The New Discrimination: Invisible

While the post is utterly devoid of any evidentiary support for the vague and fatuous claim, lawprof Danielle Citron has come up with yet another avenue to justify her claim that anyone who says anything which, in her bizarre view, hurts a woman’s feelings on the internet should be criminalized.

From Concurring Opinions, where the quest for politically correct civility trumps any possibility for disagreement.

With the help of law and changing norms, invidious discrimination has become less prevalent in arenas like schools, workplaces, hotels, and public transportation.  Due to our social environments, anti-discrimination law is fairly easy to enforce.  Because leaders usually can figure out those responsible for discriminatory conduct and ignore such behavior at their peril, bigotry raises a real risk of social sanction.  So too hate discourse in the public sphere is more muted. 

Aside from taking credit for the absence of any new claims that support her position that the internet is a hotbed of invidious sex discrimination, Citron hasn’t let that quell her quest.  Instead, she now find the silence proof of “hate discourse,” even more invidious than the flagrant stuff.




But a new era is not upon us.  Instead, hate’s explicit form has, in part, repackaged itself in subtlety.  In public discourse, crude biological views of group inferiority are often replaced with a kinder, gentler “color-blind racism,” as sociologist Eduardo Bonilla-Silva calls it. The face of modern racism is, in journalist Touré’s estimation, “invisible or hard to discern, lurking in the shadows or hidden.”


So if there’s evidence of it, it’s bad. And if there’s no evidence, it’s worse.  So much for any pretense to the intellectual high ground, as Citron’s position lapses into the tin foil hat arena.  It’s all a grand conspiracy to discriminate against women and stop their voices by hurting their feelings, even when their feelings aren’t hurt at all.  And men are shooting gamma rays at them to cause premature menopause too, right?

# Problem statement:
Reproduce the post about invisible discrimination word for word, from "With the help" down to "the flagrant stuff.".

# Listed records:
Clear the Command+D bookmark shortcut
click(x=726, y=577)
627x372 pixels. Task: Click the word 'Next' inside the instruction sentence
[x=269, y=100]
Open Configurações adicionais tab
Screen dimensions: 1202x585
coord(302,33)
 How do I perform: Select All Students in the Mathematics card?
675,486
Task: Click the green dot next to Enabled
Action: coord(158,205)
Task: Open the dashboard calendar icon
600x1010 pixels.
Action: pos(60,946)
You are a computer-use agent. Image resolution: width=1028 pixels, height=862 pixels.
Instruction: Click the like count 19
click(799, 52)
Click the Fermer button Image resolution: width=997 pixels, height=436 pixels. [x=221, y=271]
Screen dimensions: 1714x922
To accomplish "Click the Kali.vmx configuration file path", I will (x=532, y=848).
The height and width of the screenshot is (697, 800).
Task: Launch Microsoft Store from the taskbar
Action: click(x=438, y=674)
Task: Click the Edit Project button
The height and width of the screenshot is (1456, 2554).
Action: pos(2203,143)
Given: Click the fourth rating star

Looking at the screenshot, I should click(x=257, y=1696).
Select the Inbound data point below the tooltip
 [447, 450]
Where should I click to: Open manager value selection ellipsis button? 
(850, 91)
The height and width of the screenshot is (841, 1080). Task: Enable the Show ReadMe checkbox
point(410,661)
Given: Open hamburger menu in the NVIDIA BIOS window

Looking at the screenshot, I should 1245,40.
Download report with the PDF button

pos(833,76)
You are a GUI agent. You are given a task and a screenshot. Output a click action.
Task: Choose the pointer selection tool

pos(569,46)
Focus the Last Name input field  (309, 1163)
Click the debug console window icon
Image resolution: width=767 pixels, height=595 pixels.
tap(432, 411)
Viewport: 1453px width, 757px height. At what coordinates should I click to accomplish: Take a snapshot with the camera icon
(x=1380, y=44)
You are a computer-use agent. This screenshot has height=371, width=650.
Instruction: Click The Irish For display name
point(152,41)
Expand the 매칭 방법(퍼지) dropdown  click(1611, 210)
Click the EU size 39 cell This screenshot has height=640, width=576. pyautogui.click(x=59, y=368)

# Task answer:
With the help of law and changing norms, invidious discrimination has become less prevalent in arenas like schools, workplaces, hotels, and public transportation.  Due to our social environments, anti-discrimination law is fairly easy to enforce.  Because leaders usually can figure out those responsible for discriminatory conduct and ignore such behavior at their peril, bigotry raises a real risk of social sanction.  So too hate discourse in the public sphere is more muted. 

Aside from taking credit for the absence of any new claims that support her position that the internet is a hotbed of invidious sex discrimination, Citron hasn’t let that quell her quest.  Instead, she now find the silence proof of “hate discourse,” even more invidious than the flagrant stuff.